Serangan Israel terhadap Iran baru-baru ini memicu kecaman kuat dari Badan Kerja Sama Antar-Parlemen (BKSAP) DPR RI. Penyerangan ini dianggap melanggar kedaulatan negara dan berpotensi memperburuk eskalasi konflik di kawasan Timur Tengah. Ketua BKSAP, Mardani Ali Sera, menegaskan bahwa tindakan tersebut tidak hanya mengancam stabilitas regional, tetapi juga merusak upaya global untuk menciptakan perdamaian.
Mardani Ali Sera menyatakan, “Serangan terhadap wilayah kedaulatan Iran merupakan tindakan provokatif dan sangat berisiko.” Ia menambahkan bahwa situasi ini tidak boleh dibiarkan berkembang tanpa kontrol. Menanggapi ketegangan yang meningkat, BKSAP mendesak Perserikatan Bangsa-Bangsa (PBB) untuk segera mengintervensi dan mengambil langkah konkret guna mencegah situasi menjadi semakin buruk.
Menurut Mardani, tindakan preventif dan diplomatik sangat diperlukan agar ketegangan saat ini tidak berubah menjadi konflik terbuka yang dapat melibatkan lebih banyak negara. Ia mengingatkan bahwa setiap pelanggaran terhadap prinsip-prinsip internasional harus ditindak tegas oleh komunitas global.
Lebih lanjut, Mardani mendorong semua pihak untuk menahan diri dan menghindari tindakan yang bersifat eskalatif. Ia mengungkapkan, “Dalam situasi global yang dipenuhi berbagai krisis kemanusiaan dan ketegangan geopolitik, yang dibutuhkan saat ini adalah deeskalasi, bukan provokasi.” Hal ini penting untuk menjaga perdamaian dan stabilitas kawasan.

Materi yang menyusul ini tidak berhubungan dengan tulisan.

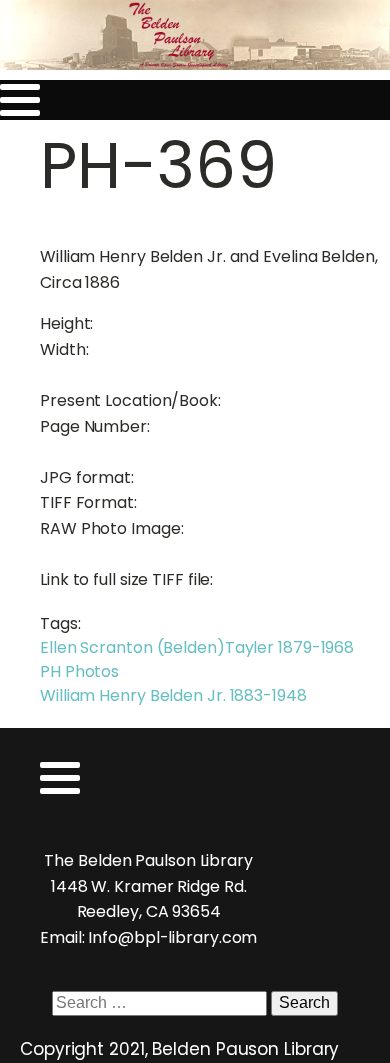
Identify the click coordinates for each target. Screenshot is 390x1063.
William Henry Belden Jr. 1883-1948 (173, 695)
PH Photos (79, 671)
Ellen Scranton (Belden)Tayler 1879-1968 (197, 647)
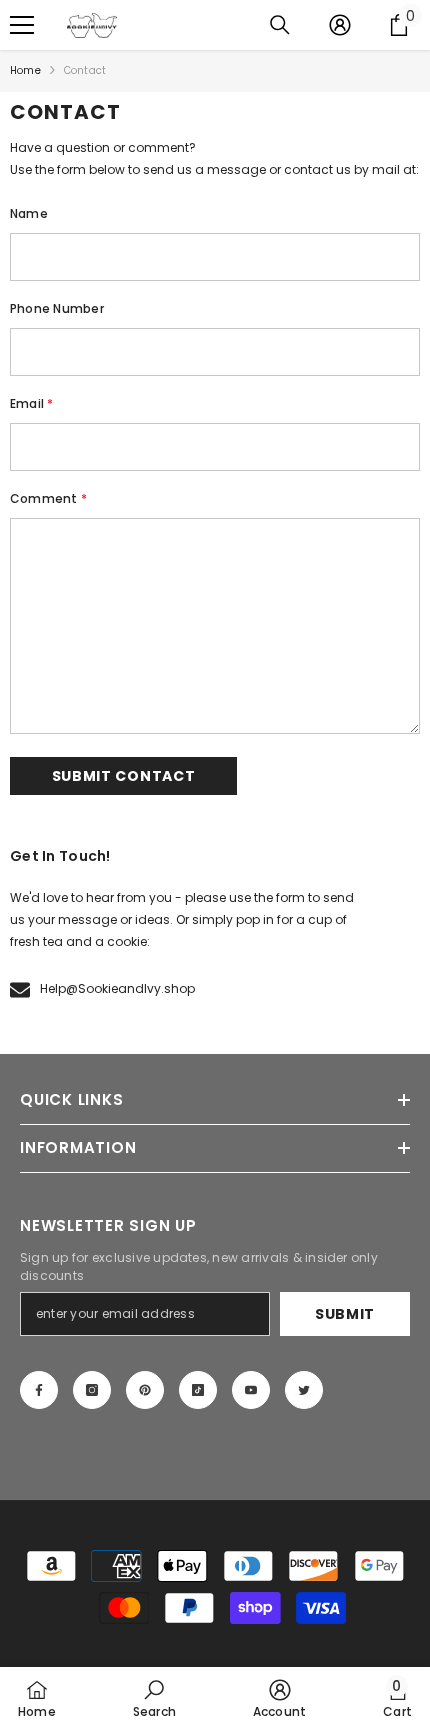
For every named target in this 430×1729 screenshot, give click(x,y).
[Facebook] (39, 1390)
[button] (123, 776)
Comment (48, 498)
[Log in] (340, 25)
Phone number (57, 308)
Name (29, 213)
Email (32, 403)
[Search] (280, 25)
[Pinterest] (145, 1390)
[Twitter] (304, 1390)
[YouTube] (251, 1390)
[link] (154, 1698)
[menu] (22, 25)
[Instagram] (92, 1390)
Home (25, 70)
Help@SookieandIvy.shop (117, 988)
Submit (345, 1314)
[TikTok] (198, 1390)
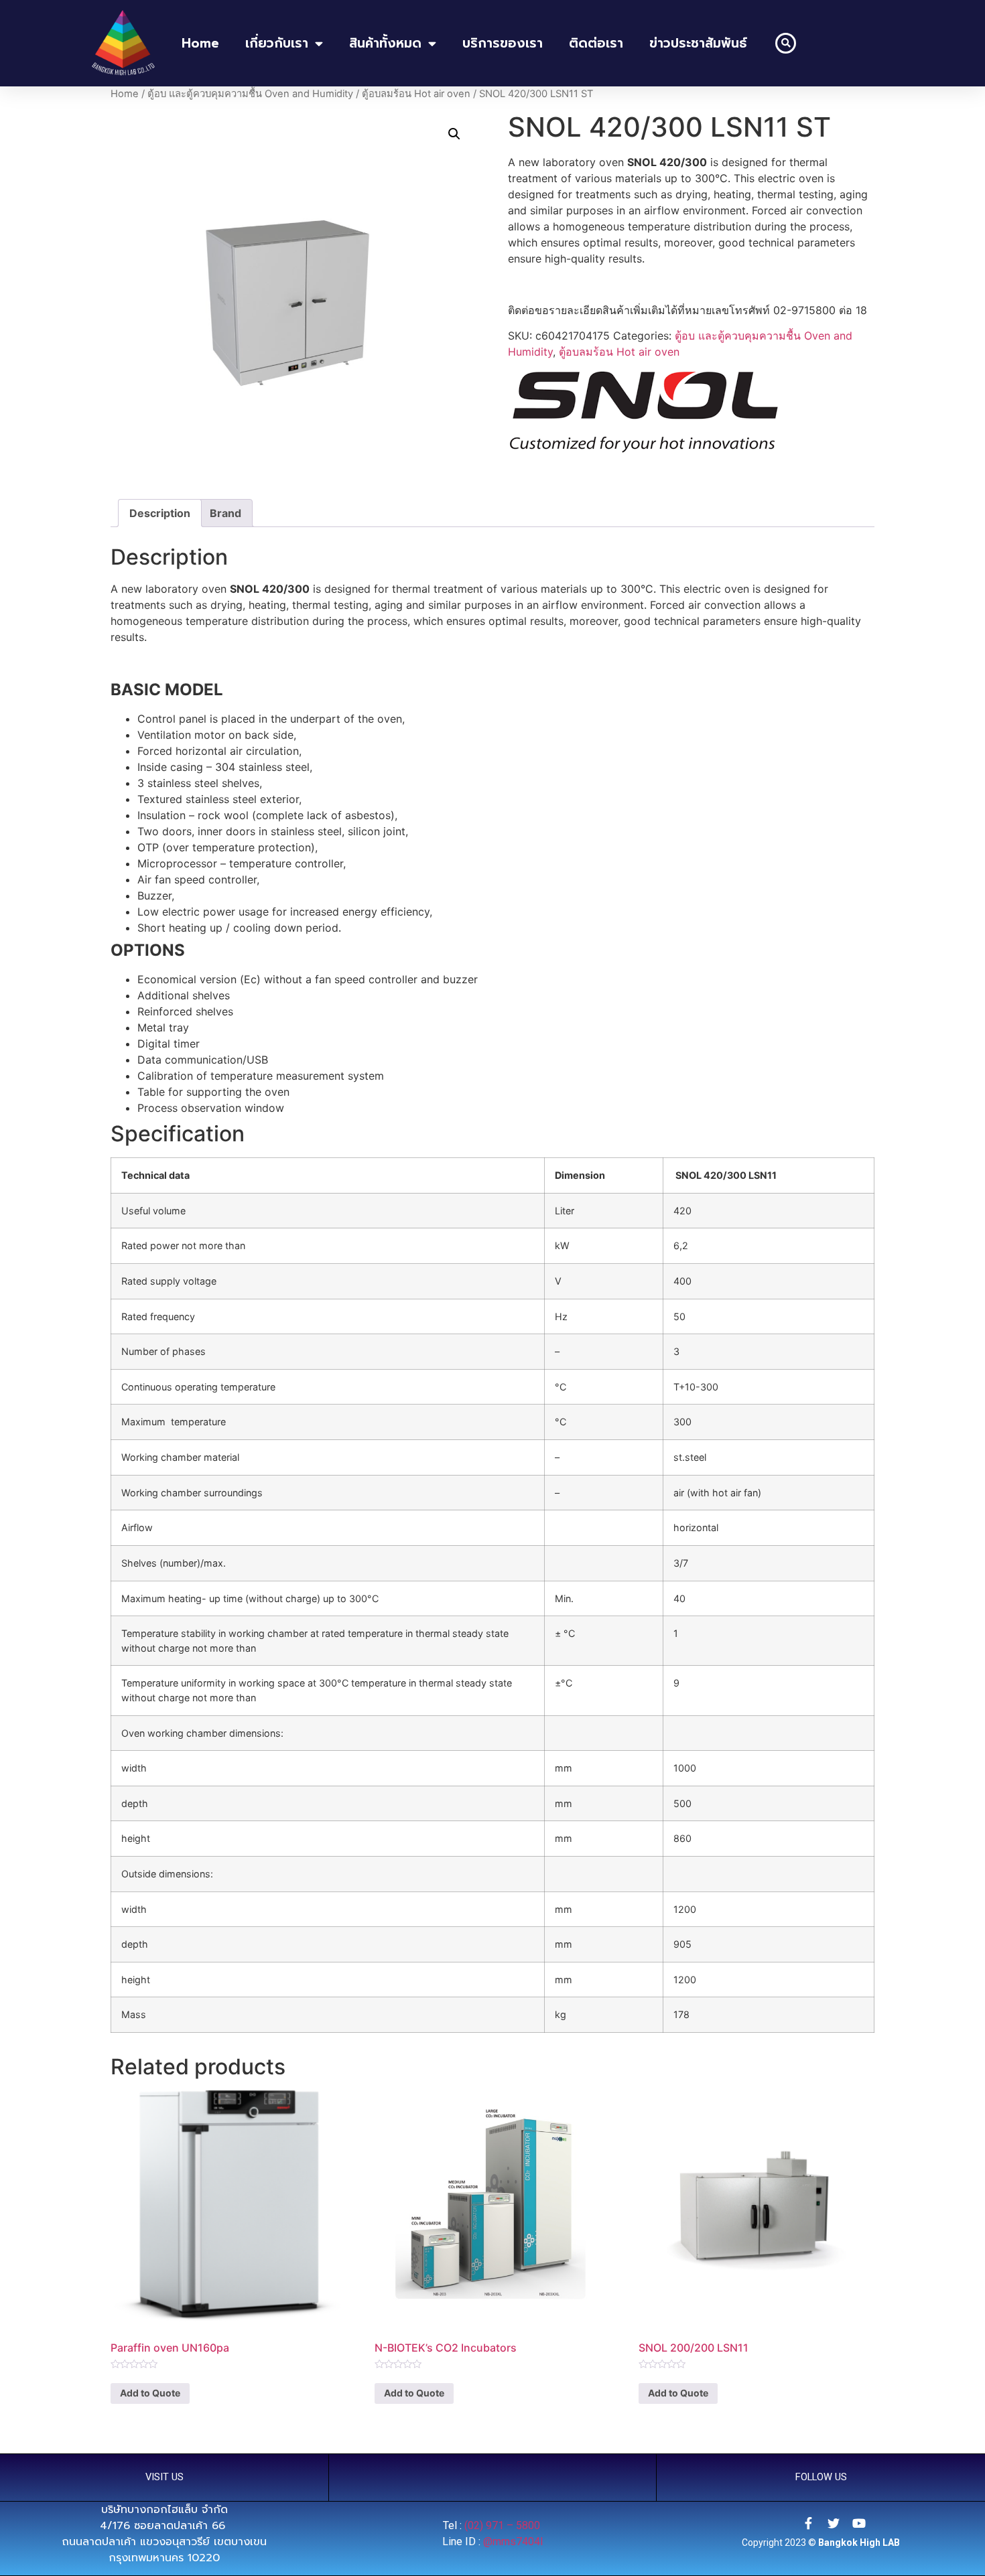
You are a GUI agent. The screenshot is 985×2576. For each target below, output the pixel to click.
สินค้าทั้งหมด (385, 43)
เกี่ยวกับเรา (276, 43)
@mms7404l (513, 2541)
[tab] (160, 513)
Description (159, 513)
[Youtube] (859, 2523)
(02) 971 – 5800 (503, 2525)
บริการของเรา (502, 43)
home (200, 43)
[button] (785, 43)
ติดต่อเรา (596, 43)
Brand (225, 513)
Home (125, 94)
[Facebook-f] (808, 2523)
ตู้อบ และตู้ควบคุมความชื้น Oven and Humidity (250, 94)
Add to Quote (150, 2393)
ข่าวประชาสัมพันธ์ (698, 43)
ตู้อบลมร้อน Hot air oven (416, 94)
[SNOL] (643, 413)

Melalui BKSAP DPR RI, Indonesia berkomitmen untuk terus mengutamakan penyelesaian konflik secara damai, serta menjunjung tinggi hukum internasional. BKSAP mendorong parlemen-parlemen di seluruh dunia untuk bersuara dan mengambil inisiatif dalam mendorong penyelesaian damai melalui jalur diplomasi. “Suara parlemen sebagai representasi rakyat dunia menjadi penting untuk menahan pihak-pihak yang cenderung menggunakan kekuatan militer secara sepihak,” imbuh Mardani.
Serangan ini juga berimbas pada hubungan diplomatik di kawasan, terutama di tengah upaya untuk meredakan ketegangan. Negara-negara lain di Timur Tengah, seperti Arab Saudi, telah berusaha menjadi mediator, tetapi serangan ini berpotensi menghambat apapun yang telah dicapai dalam proses diplomatik. Kesepakatan yang diharapkan dapat membawa stabilitas tampak terganggu.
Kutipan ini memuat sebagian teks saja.